▶ _ACTION ITEM_
Where the string "will" shows up in a line of the records, copy that line.

▶ _GIVEN DATA_

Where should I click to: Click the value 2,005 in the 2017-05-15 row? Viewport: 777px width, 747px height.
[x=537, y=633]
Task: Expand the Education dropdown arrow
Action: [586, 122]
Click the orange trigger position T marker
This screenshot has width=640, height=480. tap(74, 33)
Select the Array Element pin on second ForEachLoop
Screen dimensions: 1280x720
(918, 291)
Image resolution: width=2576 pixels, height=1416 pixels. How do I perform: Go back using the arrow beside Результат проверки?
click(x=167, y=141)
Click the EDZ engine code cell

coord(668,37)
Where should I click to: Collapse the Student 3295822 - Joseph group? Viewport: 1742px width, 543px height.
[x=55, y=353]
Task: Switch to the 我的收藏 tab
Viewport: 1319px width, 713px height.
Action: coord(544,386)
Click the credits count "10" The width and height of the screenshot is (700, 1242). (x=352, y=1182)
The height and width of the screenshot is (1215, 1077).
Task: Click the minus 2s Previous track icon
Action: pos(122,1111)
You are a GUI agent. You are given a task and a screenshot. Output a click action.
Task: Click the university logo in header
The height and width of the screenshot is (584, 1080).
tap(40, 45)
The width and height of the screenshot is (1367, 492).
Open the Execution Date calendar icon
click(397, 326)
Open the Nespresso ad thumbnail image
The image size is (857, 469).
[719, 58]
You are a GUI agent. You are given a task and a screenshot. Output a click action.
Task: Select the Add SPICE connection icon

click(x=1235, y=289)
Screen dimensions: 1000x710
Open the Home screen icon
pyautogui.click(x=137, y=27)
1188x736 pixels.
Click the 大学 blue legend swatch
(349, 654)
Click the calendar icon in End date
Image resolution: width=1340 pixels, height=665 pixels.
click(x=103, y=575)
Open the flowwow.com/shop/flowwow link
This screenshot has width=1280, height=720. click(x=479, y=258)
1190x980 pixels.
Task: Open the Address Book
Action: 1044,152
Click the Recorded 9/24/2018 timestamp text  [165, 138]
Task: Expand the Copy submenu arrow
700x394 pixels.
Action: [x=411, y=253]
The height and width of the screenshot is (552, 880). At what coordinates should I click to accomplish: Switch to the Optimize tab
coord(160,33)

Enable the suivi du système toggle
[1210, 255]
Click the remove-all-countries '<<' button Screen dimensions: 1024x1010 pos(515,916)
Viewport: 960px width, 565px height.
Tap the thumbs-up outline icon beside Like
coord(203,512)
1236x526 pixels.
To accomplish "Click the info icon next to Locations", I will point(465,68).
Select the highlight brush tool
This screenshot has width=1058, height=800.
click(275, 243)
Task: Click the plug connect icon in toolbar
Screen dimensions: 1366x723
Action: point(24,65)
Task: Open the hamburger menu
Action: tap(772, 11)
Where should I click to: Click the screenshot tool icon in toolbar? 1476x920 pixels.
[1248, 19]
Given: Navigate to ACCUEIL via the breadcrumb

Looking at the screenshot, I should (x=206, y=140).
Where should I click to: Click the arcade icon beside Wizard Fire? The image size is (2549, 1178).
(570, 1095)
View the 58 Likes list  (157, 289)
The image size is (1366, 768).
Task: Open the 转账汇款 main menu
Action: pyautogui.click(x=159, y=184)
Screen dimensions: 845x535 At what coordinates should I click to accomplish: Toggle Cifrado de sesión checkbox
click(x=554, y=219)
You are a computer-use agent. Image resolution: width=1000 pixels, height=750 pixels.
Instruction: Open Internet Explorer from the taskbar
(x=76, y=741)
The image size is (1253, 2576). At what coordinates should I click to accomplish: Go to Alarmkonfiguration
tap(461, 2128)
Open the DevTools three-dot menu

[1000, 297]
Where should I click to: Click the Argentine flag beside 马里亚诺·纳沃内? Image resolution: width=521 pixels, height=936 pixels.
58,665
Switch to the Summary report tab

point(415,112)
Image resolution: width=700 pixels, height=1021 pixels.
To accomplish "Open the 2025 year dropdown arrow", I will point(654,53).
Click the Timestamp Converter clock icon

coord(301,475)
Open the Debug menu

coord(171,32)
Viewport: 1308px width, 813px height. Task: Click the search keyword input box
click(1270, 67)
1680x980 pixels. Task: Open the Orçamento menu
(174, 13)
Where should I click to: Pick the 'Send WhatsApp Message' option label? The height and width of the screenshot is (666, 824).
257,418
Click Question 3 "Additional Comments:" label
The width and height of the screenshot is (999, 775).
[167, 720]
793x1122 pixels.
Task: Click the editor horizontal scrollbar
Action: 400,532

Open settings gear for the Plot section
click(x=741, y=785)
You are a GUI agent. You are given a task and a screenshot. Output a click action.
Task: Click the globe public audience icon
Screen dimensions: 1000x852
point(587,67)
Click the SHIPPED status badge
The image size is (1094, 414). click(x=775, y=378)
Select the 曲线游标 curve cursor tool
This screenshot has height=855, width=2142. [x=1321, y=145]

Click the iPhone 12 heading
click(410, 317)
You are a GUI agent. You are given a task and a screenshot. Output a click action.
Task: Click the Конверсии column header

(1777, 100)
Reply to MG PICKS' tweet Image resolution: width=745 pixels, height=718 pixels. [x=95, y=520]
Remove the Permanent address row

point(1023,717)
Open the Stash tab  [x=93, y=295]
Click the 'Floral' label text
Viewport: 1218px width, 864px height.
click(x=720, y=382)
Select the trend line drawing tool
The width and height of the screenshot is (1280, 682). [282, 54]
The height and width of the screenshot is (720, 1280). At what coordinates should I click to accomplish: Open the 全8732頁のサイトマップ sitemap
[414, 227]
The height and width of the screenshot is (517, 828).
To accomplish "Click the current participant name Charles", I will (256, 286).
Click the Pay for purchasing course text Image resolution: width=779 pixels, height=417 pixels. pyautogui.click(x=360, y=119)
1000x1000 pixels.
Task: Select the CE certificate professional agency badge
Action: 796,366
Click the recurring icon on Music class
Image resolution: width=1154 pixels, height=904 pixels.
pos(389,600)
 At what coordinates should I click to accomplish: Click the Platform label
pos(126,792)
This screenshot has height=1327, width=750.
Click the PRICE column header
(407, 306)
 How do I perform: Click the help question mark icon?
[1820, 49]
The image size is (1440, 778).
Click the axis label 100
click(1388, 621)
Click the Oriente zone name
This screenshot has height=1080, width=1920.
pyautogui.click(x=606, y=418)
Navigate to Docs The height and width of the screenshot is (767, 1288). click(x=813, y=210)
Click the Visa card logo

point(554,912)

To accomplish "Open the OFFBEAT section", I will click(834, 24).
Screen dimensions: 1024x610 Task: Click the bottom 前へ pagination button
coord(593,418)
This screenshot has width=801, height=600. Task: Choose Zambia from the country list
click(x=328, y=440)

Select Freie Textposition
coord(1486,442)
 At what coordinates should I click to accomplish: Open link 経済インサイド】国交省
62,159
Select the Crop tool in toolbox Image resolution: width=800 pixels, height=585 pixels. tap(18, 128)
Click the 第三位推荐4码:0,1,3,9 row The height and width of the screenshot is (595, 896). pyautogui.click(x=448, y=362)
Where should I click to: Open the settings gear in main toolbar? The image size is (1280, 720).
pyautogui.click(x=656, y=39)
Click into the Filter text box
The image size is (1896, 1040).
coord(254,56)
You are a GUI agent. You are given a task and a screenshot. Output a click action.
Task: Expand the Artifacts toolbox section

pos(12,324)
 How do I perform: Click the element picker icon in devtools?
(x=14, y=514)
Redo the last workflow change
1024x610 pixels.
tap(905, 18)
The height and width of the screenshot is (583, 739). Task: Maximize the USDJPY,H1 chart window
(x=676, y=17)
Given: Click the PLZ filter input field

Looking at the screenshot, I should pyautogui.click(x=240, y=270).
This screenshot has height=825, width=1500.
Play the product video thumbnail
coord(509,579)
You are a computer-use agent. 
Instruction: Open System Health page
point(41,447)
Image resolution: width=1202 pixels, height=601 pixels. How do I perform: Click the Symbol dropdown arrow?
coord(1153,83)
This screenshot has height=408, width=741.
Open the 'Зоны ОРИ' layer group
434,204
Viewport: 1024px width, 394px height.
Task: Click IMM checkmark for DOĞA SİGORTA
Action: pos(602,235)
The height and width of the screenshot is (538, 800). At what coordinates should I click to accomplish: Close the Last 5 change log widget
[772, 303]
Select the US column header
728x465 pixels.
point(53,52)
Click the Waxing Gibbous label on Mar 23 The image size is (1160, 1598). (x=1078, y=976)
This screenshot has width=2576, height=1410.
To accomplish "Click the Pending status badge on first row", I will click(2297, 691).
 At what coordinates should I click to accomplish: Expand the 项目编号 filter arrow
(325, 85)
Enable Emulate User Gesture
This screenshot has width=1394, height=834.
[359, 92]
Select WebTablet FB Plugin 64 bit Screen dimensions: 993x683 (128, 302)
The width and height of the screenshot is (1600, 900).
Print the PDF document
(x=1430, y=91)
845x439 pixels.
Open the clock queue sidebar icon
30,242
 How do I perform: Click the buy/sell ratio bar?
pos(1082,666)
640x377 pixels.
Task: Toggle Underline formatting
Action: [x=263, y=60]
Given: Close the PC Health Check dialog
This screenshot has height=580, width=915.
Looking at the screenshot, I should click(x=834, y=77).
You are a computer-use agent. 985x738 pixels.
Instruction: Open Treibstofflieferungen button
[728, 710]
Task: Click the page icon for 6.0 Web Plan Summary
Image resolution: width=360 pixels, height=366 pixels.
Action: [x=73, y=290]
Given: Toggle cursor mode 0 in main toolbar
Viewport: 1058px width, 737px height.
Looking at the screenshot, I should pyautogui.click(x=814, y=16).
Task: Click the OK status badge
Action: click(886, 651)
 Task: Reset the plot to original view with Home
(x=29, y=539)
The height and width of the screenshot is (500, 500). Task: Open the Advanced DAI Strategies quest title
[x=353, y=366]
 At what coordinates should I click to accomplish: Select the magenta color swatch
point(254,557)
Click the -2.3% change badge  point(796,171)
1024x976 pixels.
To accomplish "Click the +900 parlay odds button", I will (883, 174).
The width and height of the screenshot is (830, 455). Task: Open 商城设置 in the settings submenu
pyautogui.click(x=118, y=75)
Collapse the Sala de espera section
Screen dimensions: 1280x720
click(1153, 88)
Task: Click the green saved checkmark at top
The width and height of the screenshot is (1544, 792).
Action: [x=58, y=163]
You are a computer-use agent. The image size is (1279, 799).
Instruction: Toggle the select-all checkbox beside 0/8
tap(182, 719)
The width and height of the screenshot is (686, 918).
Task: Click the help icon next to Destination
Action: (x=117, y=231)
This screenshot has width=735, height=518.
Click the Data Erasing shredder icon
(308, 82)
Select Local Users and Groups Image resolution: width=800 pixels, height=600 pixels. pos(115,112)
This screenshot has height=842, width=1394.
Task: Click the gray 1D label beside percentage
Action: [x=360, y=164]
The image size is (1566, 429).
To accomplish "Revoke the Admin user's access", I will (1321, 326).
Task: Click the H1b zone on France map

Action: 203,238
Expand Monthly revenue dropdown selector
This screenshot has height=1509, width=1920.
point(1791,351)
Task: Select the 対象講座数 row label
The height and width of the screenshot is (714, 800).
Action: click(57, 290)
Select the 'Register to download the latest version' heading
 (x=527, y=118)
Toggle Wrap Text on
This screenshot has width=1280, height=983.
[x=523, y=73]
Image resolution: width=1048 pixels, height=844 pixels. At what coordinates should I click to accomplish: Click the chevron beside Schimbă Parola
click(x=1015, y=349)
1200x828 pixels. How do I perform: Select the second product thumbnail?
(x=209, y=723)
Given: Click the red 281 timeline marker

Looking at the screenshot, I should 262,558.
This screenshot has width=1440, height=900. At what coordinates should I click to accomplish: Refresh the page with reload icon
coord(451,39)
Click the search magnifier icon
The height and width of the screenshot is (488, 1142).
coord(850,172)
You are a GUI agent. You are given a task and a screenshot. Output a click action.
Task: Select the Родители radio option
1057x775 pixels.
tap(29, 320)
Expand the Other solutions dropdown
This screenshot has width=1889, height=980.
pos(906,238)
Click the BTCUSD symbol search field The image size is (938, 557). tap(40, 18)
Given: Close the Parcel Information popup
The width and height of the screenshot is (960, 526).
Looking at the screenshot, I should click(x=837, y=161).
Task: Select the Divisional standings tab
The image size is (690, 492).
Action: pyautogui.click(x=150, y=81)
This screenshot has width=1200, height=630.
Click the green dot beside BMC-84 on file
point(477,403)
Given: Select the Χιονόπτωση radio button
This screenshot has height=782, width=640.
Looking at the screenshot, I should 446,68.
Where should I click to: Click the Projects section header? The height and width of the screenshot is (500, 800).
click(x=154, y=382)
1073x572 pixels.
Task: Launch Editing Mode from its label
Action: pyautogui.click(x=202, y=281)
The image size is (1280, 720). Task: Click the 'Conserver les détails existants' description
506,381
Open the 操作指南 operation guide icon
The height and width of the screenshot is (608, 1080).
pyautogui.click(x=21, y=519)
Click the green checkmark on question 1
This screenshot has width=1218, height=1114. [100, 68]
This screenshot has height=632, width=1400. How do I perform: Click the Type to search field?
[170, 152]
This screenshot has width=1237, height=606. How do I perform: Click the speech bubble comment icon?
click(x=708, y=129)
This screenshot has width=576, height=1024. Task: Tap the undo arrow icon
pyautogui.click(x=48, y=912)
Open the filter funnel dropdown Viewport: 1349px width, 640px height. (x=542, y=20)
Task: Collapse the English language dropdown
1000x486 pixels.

▶ _ANSWER TO THE PROBLEM_
To accomplish "Click the info icon next to Locations", I will point(465,68).
To accomplish "Open the 2025 year dropdown arrow", I will point(654,53).
To accomplish "Click the current participant name Charles", I will (256, 286).
To accomplish "Open the OFFBEAT section", I will click(834, 24).
To accomplish "Click the Pending status badge on first row", I will click(2297, 691).
To accomplish "Click the +900 parlay odds button", I will (883, 174).
To accomplish "Revoke the Admin user's access", I will (1321, 326).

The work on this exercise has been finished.